Florida International University

Monday, February 11, 2019
1:30PM – 2:30PM – HEC 356

Abstract

Thanks to recent machine learning model innovation and computing hardware advancement, deep neural network or deep learning, is nowadays becoming the technique foundation of many real-world applications, such as computer vision, robotics, autonomous vehicles, medical imaging and diagnostics etc. However, the real deployment of deep learning, as one of the most active areas in computing engineering, still faces critical challenges like low performance bottlenecked by data offloading, instable inference quality of energy-efficient emerging process-in-memory (PIM) based accelerators because of device limitations and ever-increasing security concern due to adversarial data with imperceptible perturbations. In this talk, I will address these issues from several radically different perspectives on computing and security. The talk starts with the development of a “machine vision” (NOT “human vision”) guided image compression framework tailored for high-performance deep learning service with guaranteed accuracy for the first time, based on an insightful understanding about the difference between deep learning (or “machine vision”) and human vision on image perception. Then I will discuss error correction code and transfer learning inspired neural network classifier design to mitigate the stability issue of PIM based emerging accelerators built upon memristor device without involving expensive chip-specific defect map calibration or training-from-scratch.

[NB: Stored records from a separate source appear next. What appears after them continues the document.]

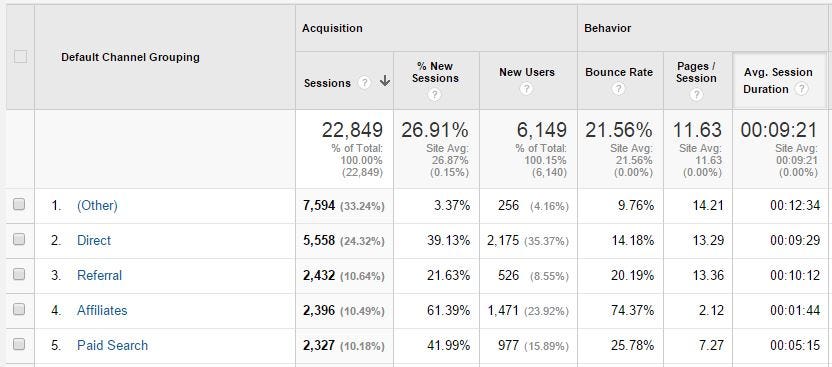Click the Sessions help question mark icon

coord(364,83)

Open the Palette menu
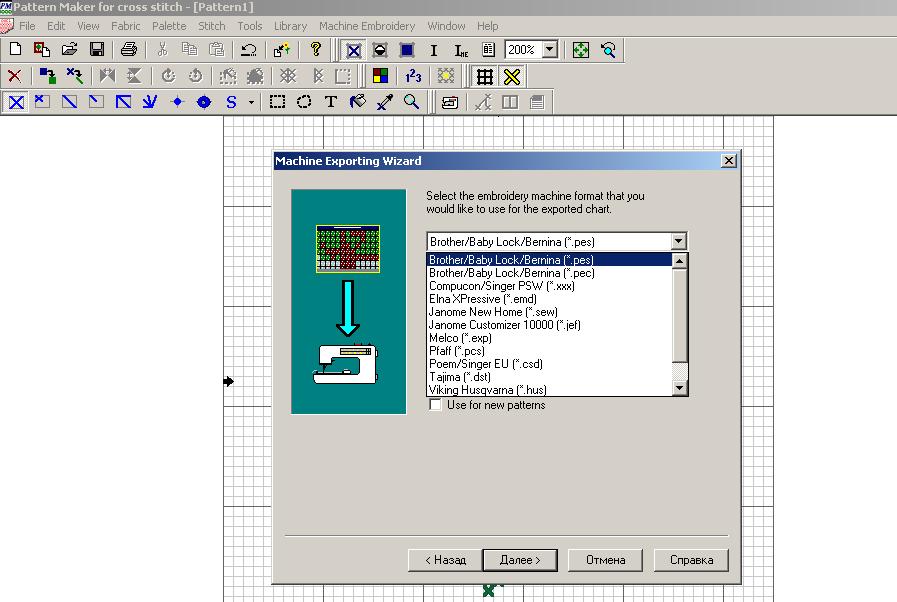tap(169, 26)
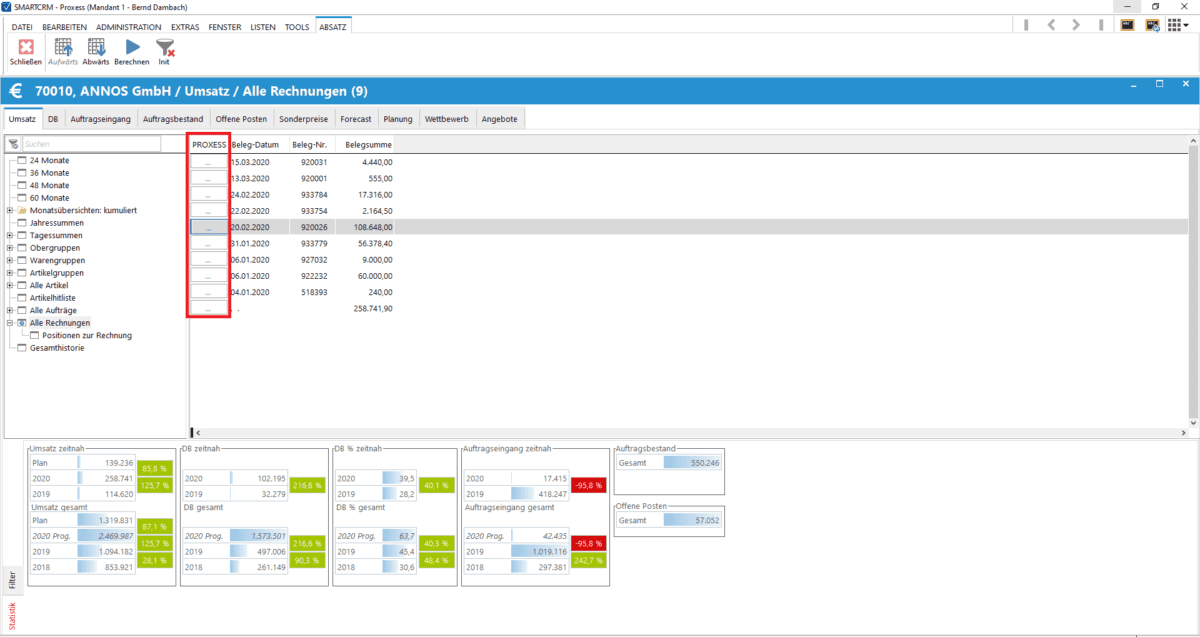The image size is (1200, 637).
Task: Check the Gesamthistorie checkbox
Action: 21,347
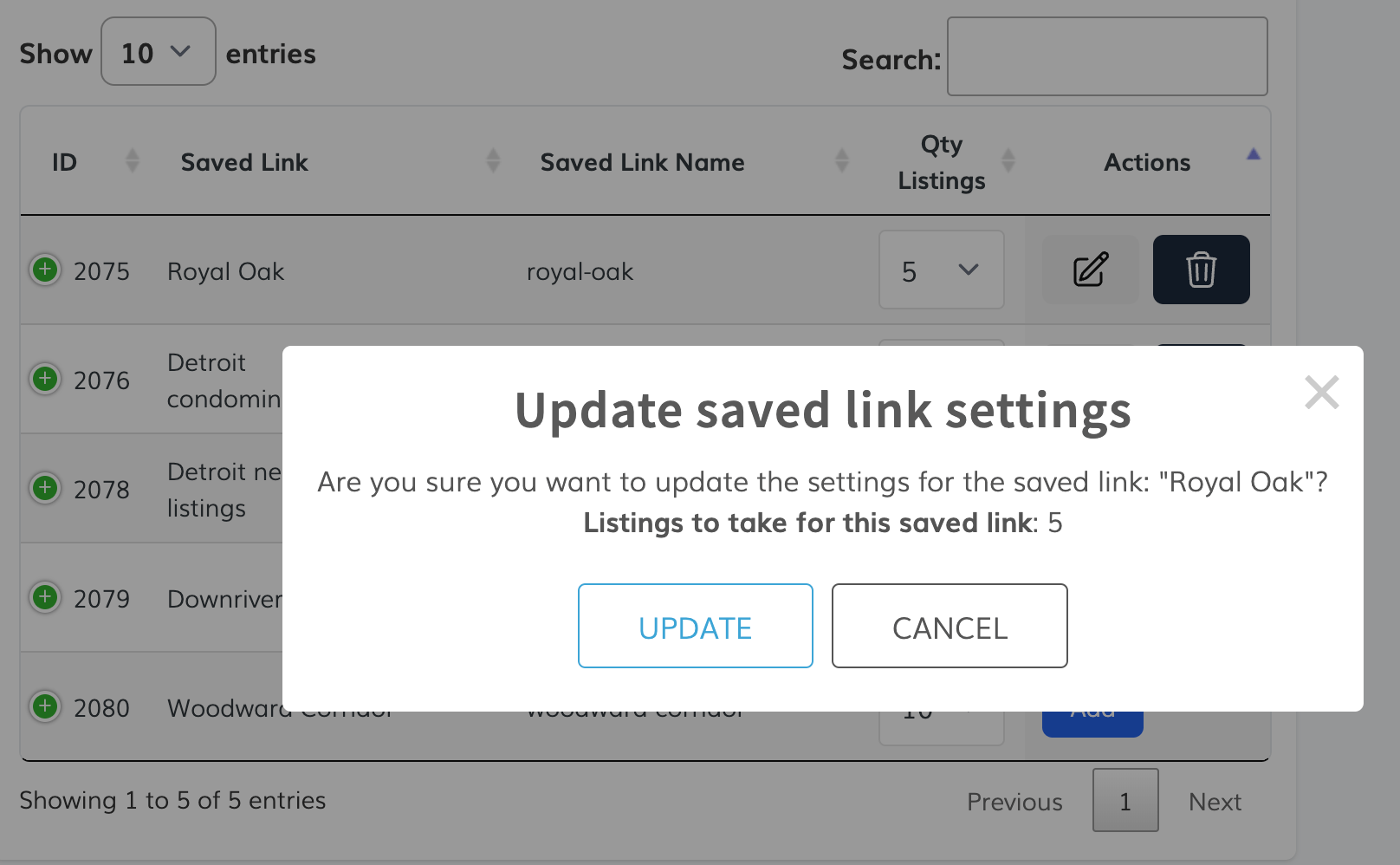Click the UPDATE button in the dialog
Viewport: 1400px width, 865px height.
695,627
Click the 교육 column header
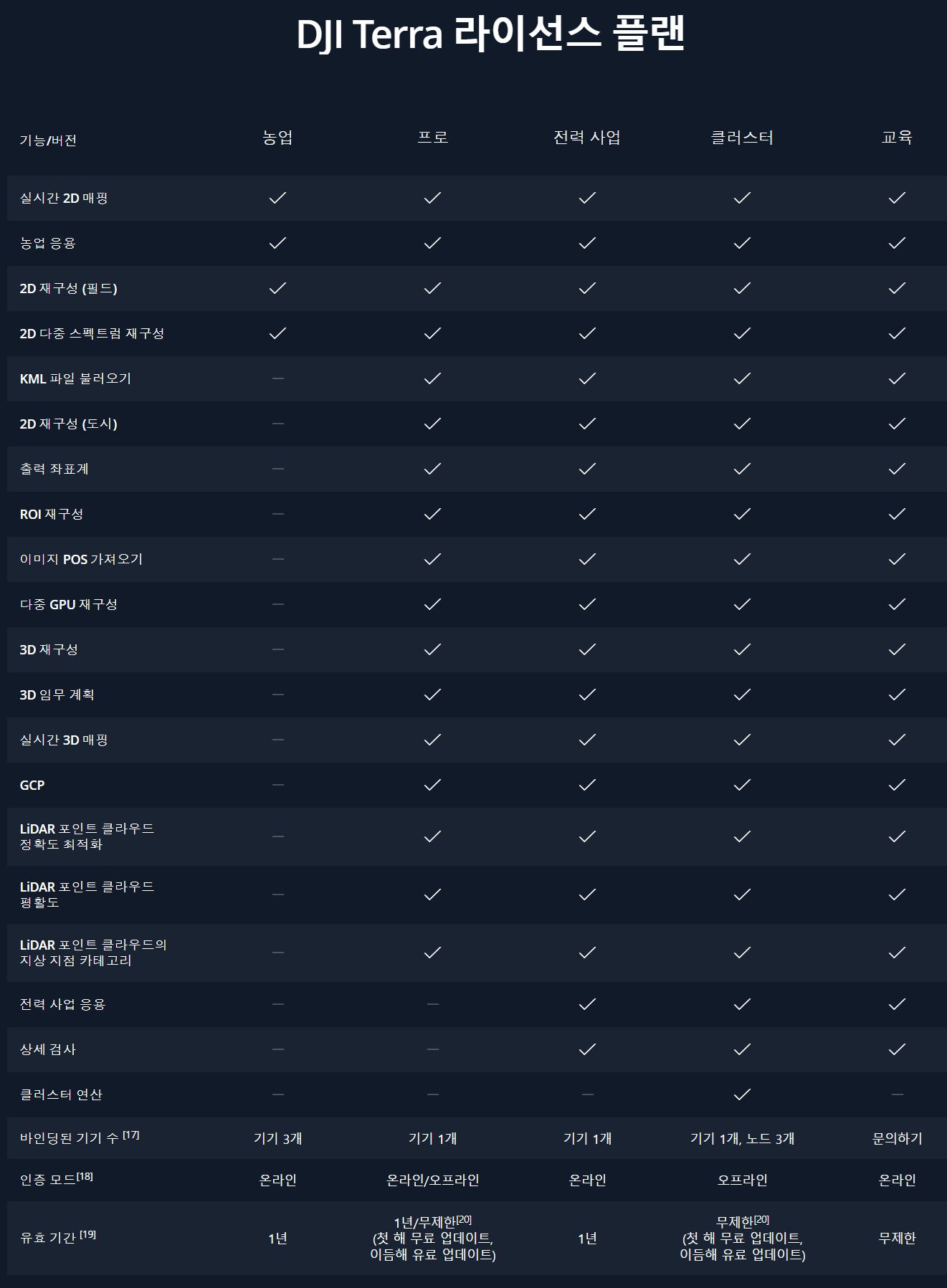 (897, 138)
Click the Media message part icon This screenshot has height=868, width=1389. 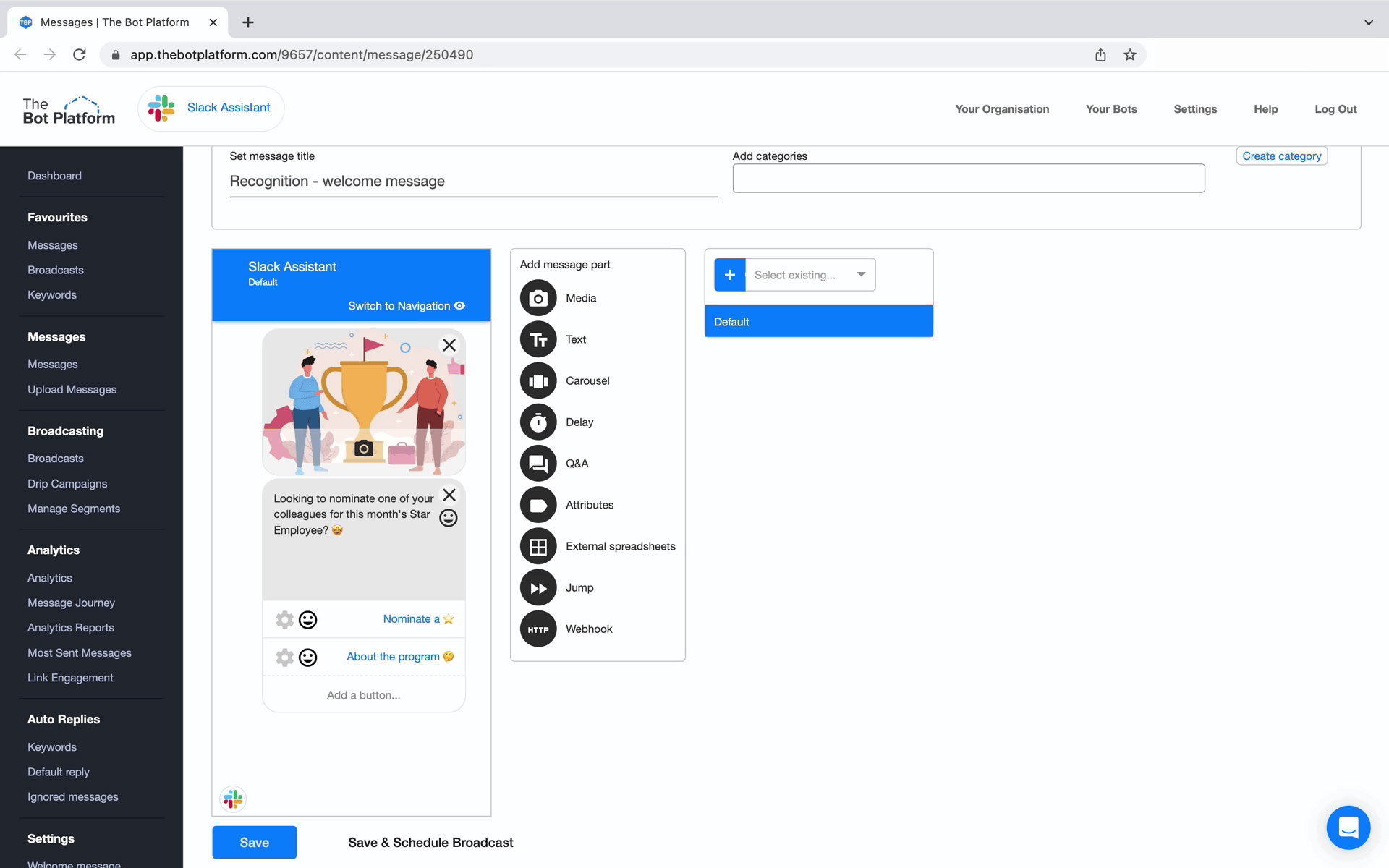(538, 298)

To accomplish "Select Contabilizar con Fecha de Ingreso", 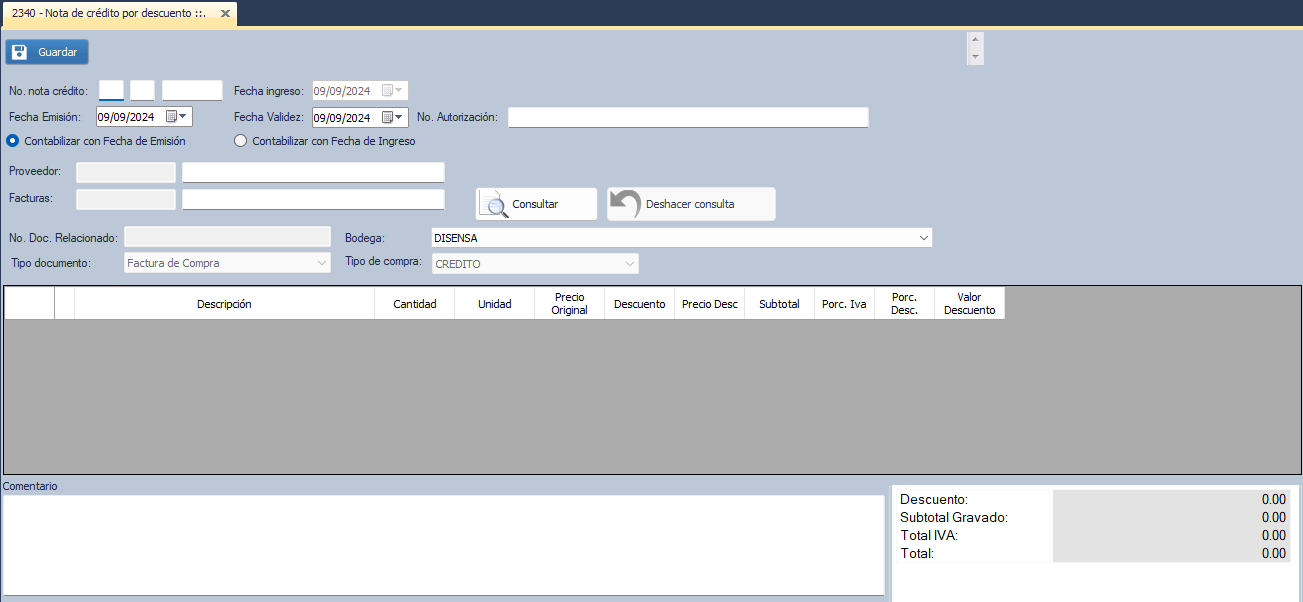I will click(x=240, y=141).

I will also show how to seamlessly integrate the defense into the low cost data compression in a rigorous manner to achieve by far the best defense efficiency (among the input-based countermeasures) against emerging adversarial-example attacks, with almost no accuracy drop of benign data. Our prospects on the research of deep learning, e.g. our advocated deep learning security from a system perspective, will be also given at the end of this talk, offering the audiences an alternative thinking about developing more efficient, sustainable and secure deep learning systems.

Biography

Dr. Wujie Wen is currently an assistant professor in the department of Electrical and Computer Engineering at Florida International University (FIU), Miami, FL. He received his Ph.D. from University of Pittsburgh in 2015. He earned his B.S. and M.S. degrees in electronic engineering from Beijing Jiaotong University and Tsinghua University, Beijing, China, in 2006 and 2010, respectively. Before he joined FIU, he also worked with AMD and Broadcom for various engineer and intern positions. His current research interests include deep learning hardware acceleration/security, neuromorphic computing, and circuit-architecture design for emerging memory technologies. His works have been published in top-tie conferences and journals (e.g. HPCA, DAC, ICCAD, DATE, ICPP, HOST, ECCV, AAAI, TC, TCAD etc). Dr. Wen is the associate editor of Neurocomputing and serves as the General Chair of ISVLSI 2019 (Miami), Technical Program Chair of ISVLSI 2018 (Hong Kong), as well as program committee for many conferences such as DAC, ICCAD, ASP-DAC etc. He received best paper nominations from ASP-DAC2018, ICCAD2018, DATE2016 and DAC2014. He was also the recipient of the 49th DAC A. Richard Newton Graduate Scholarship, the most prestigious Ph.D. scholarship (one awardee per year) in EDA society and 2015 DAC Ph.D. forum best poster presentation. His research is sponsored by NSF, AFRL and Florida Center for Cybersecurity etc.